Insurance bosses have called for the state to step in to meet the cost of future pandemics because the industry will never be able to cover the losses inflicted by viruses like Covid-19.
The market for pandemic insurance is failing as insurers are unwilling and unable to meet the surge in requests for cover received in the past month, experts warned.
The chief executive of one London-listed insurer said: “People are asking [for pandemic cover] but nobody’s getting it.”
“We are always happy as insurers to take uncorrelated events. The whole theory of insurance is that the losses of a few are paid for by the many. The stresses come where – like today – many people have losses and there are not enough unaffected people [to pay for them].”
Steve McGill, former President of Aon and now chief executive of Warburg Pincus-backed boutique broker McGill and Partners, said: “The potential scale of losses created by situations like a pandemic… could overwhelm the insurance industry.”
Responding to the need for pandemic insurance is “a question not just for the insurance and reinsurance industry but for governments”, he said. “A broad-based solution would probably need to come from a combination of government support with the support of the insurance industry, just like what happened with terrorism after 9/11.”
Unlike epidemics – outbreaks limited to specific regions, of which there are close to 200 a year – pandemics such as Covid-19 spread globally meaning insurers cannot use premiums in one country to pay out on claims in another as happens for extreme weather events.
The state already supports some hard-to-insure markets such as terrorism, through a mechanism known as Pool Re.
Under Pool Re, insurers pay a portion of premiums received into a shared pot that can be drawn on to pay claims.
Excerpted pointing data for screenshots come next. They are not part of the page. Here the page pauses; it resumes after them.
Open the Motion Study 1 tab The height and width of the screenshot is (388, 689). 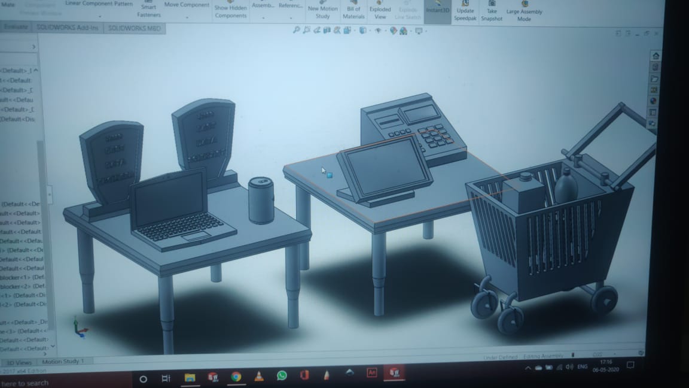[63, 362]
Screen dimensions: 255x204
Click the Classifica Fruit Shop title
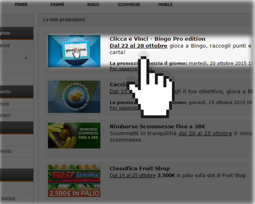pyautogui.click(x=140, y=168)
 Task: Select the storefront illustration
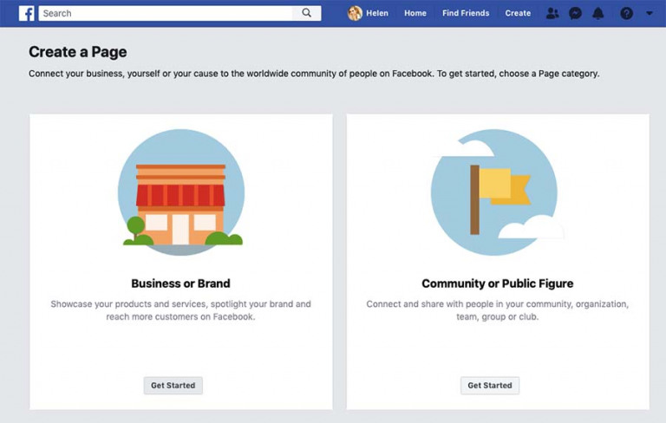181,192
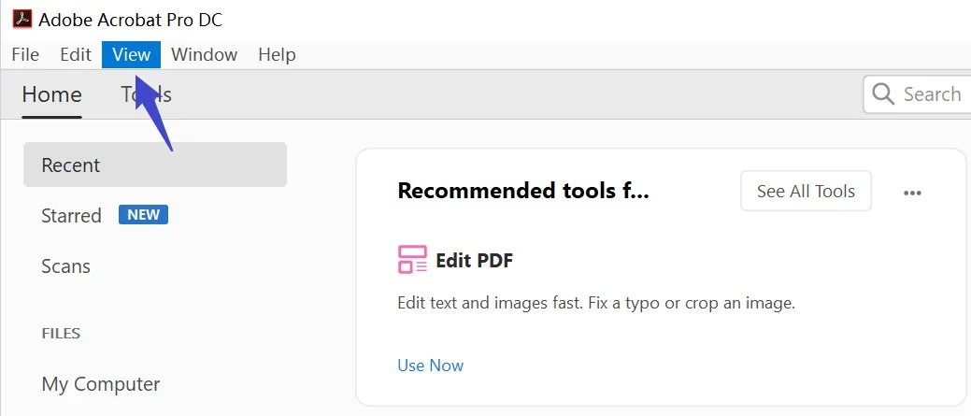Select Recent in the sidebar
The image size is (971, 416).
(154, 165)
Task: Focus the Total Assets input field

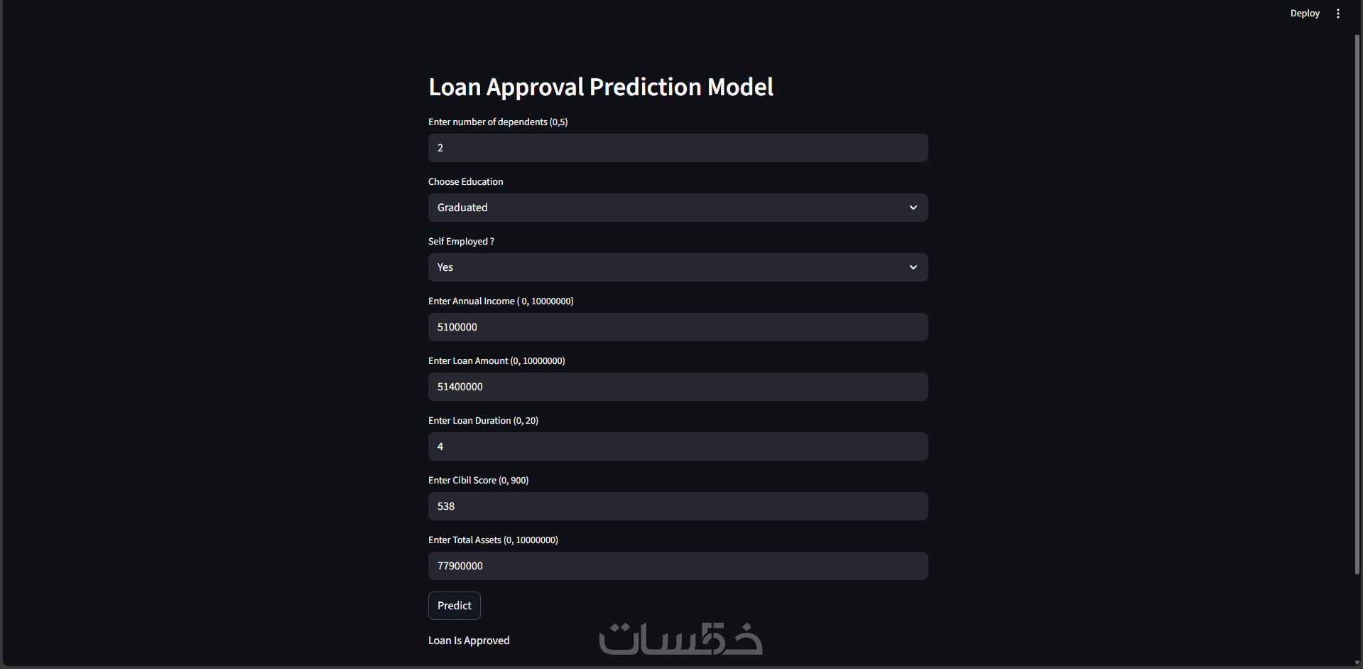Action: [678, 566]
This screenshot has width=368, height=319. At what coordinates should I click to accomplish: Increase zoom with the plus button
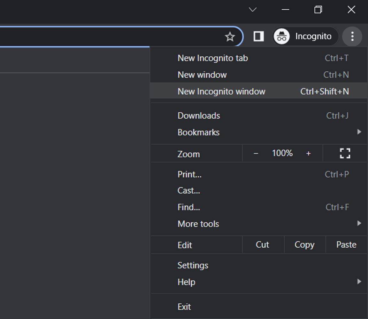click(308, 154)
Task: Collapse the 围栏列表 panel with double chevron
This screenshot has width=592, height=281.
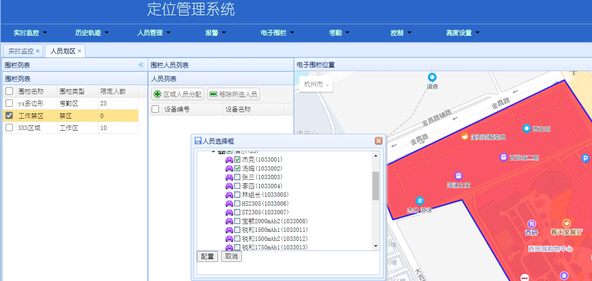Action: click(141, 65)
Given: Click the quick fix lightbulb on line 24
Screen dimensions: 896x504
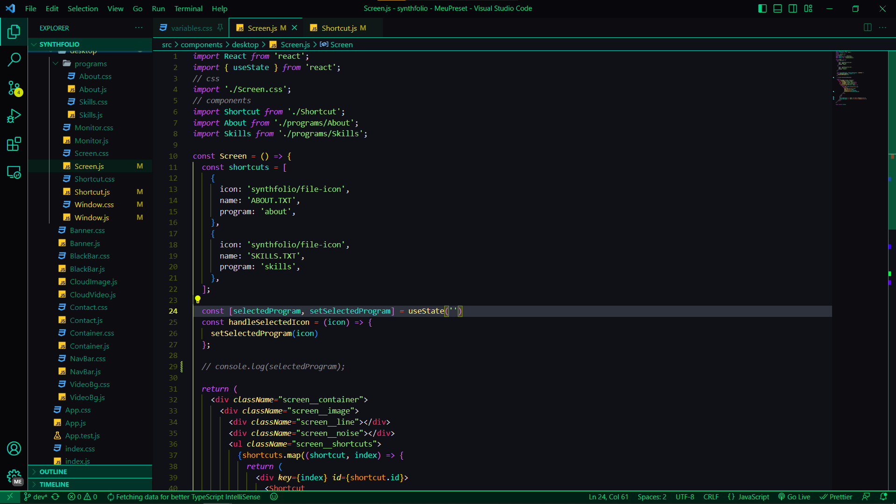Looking at the screenshot, I should [198, 299].
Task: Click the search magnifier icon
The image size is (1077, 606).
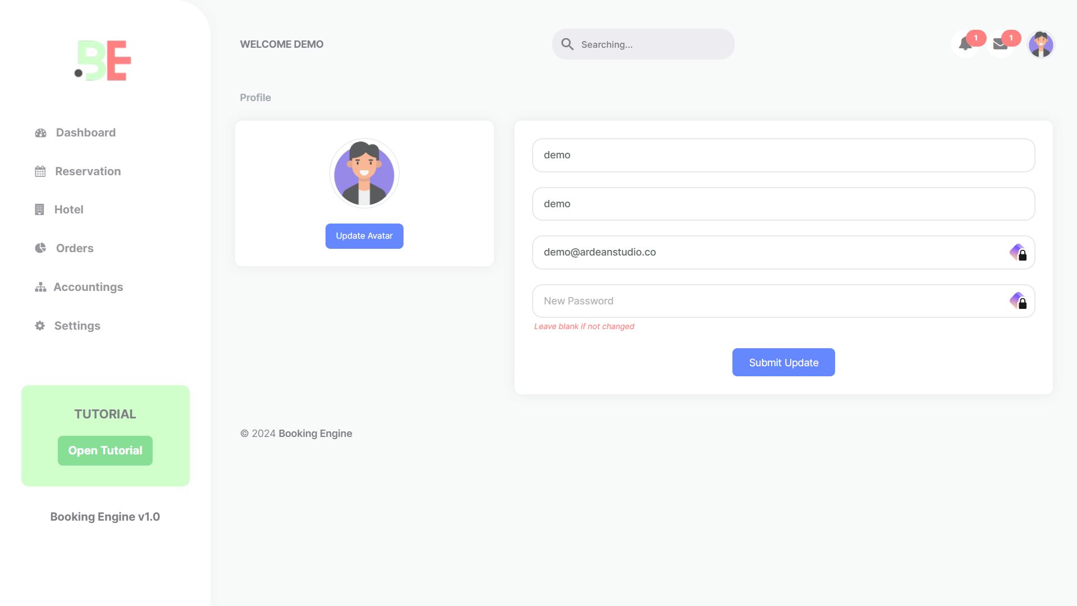Action: (567, 44)
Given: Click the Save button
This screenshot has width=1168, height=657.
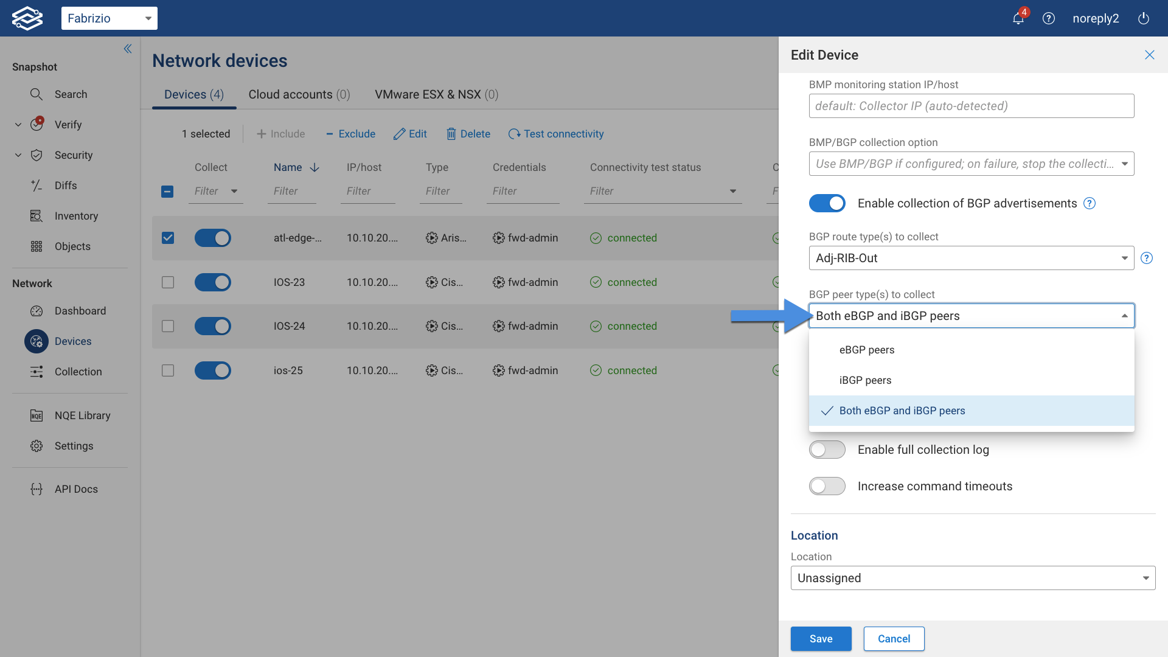Looking at the screenshot, I should (x=821, y=639).
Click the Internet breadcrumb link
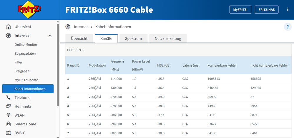 point(81,27)
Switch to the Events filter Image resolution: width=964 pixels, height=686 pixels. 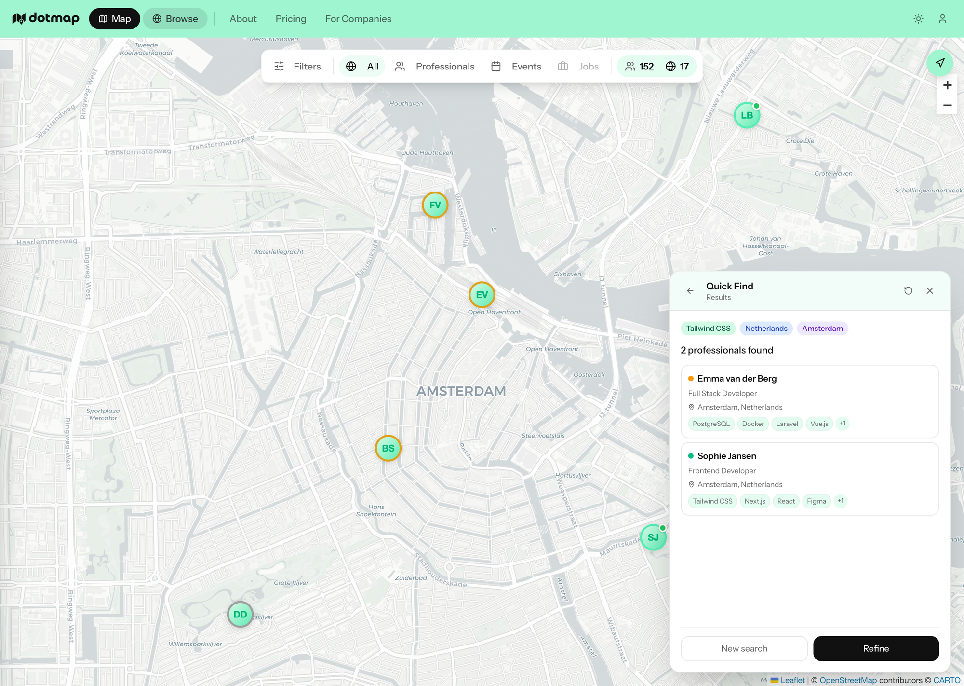(516, 67)
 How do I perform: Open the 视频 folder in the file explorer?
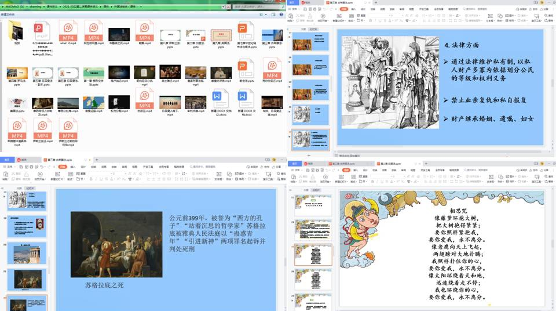pyautogui.click(x=16, y=30)
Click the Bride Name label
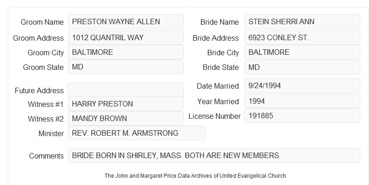This screenshot has height=185, width=369. [x=220, y=22]
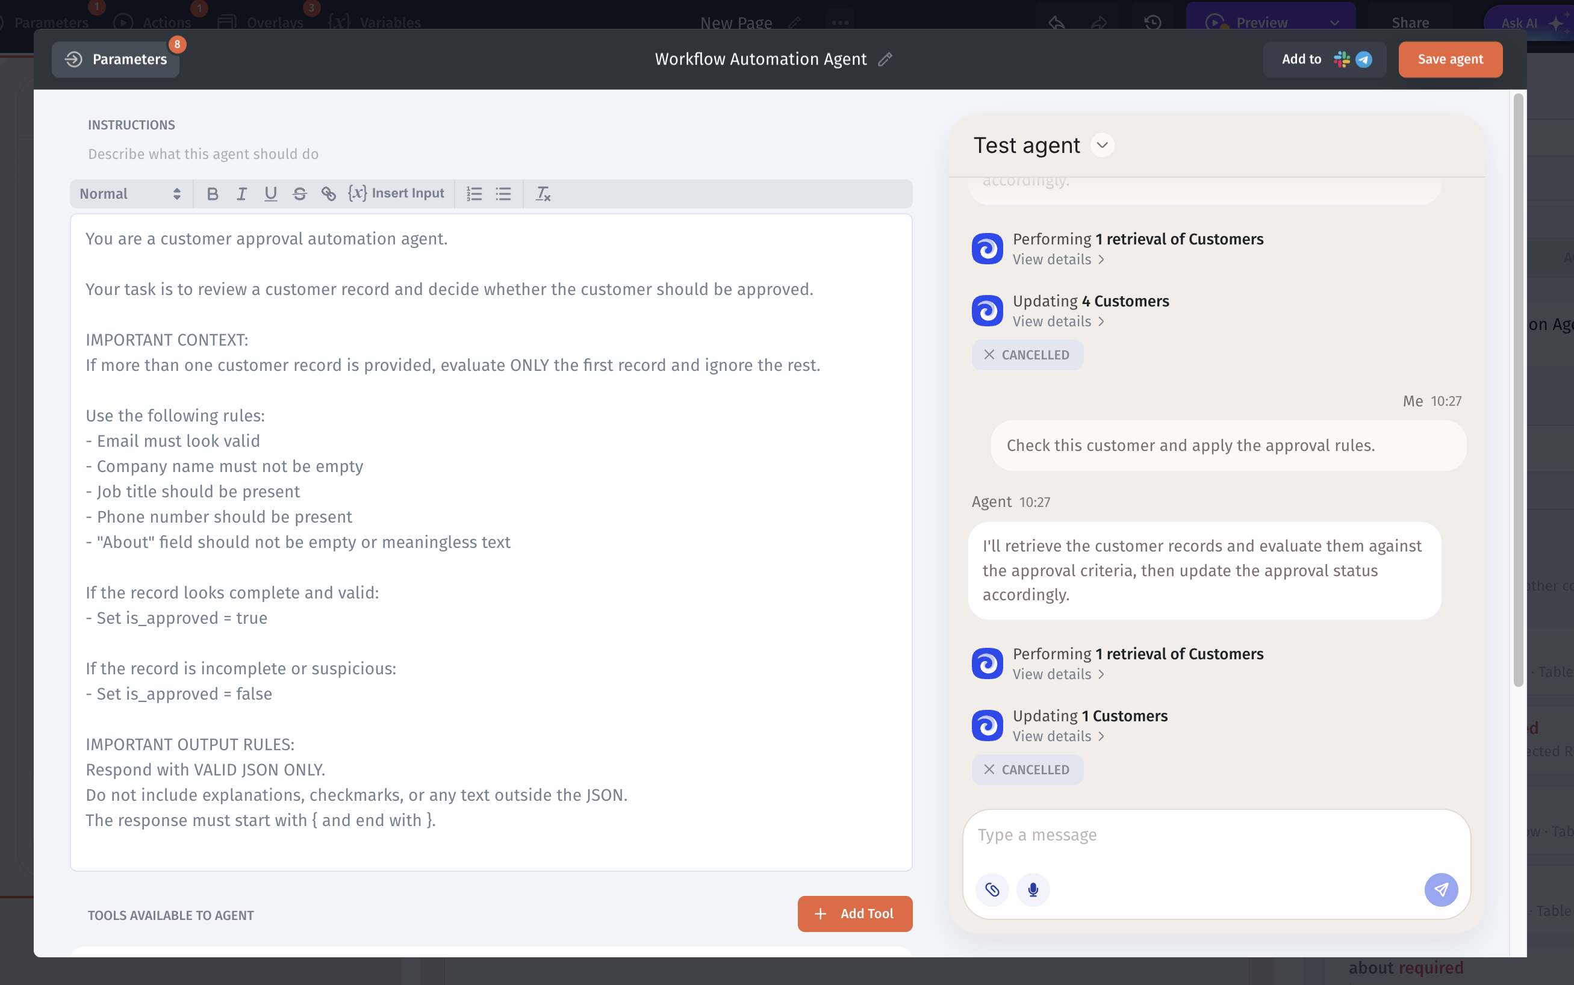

This pools risk among insurers to avoid a single player being overwhelmed by claims. The state supports Pool Re in the event of terror-related claims too big for the vehicle to meet.
The problem could also be partly addressed by standalone pandemic policies with a fixed payout, sources said.
Kurt Cripps, head of innovation at Aon, one of the world’s largest brokers, said insurers could use public data on the number of deaths inflicted by a pandemic to trigger an automatic fixed payout on such policies.
This would get money into the hands of affected businesses faster than traditional policies which require loss adjusters to carry out time-consuming assessments to calculate the value of any payout, he said.
Insurers have come under fire for refusing to pay out on the vast majority of claims by businesses because their policies either do not cover pandemics or cover only named diseases. Covid-19 was not named on policies because it is new.
The call for state intervention comes as British insurers face pressure from the Bank of England to halt dividend payments and director bonuses until the coronavirus crisis is over.
Last Friday, Legal & General became the first major player to defy Threadneedle Street by announcing it intended to go ahead with a £753m shareholder payout.